Andressen said some big media and telecommunications companies still don't get the Web. But the browser's here to stay, becoming the center of young people's social lives through sites such as Facebook. With his current company, Ning, Andreessen is pushing social networking through the Google-backed Open Social platform.
Mozilla RAISED expectations for its upcoming mobile browser, called Fennec. (FEN - ICK) Mitchell Baker, who holds the title Chief Lizard Wrangler, said people should be able to access the Web the same way no matter where they are.
Mitchell Baker
When we use the internet what can we do with it? We should be able to access information, interact with it, manipulate it, mix it up, mash it up, save it, store it, sync it, share it. All of those things. It should be irrelevant whether I'm using a classic desktop laptop device or it's a device that has a phone on it.

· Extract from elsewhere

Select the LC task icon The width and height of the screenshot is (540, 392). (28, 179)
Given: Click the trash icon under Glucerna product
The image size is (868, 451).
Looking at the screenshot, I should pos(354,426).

She urged developers in the audience to participate in the open development of Fennec.
Yahoo CTO Ari Balogh gave an update on its open development plan.
Ari Balogh
A couple of weeks ago we announced Search Monkey and today I want to announce that we've opened up our beta for development for Search Monkey. You can sign up and start actually start building applications to start actually building applications to innovate around our search results page.
The company announced a limited beta test of a third-party developer program for its Search Monkey platform, designed to enhance users' search experience. Yahoo's also going social, with plans to use personal profiles to help users find friends, keep in touch with them and share content.
The show's packed with more than 150 exhibitors, many of them giving out anything they can to get their names out there. Fortunately, some marketing folks were collecting the free stuff right outside the convention center, to give to charity. They said they're independent marketing consultants who favor online promotion because it's less wasteful. Naturally, their van carried the names of sponsors.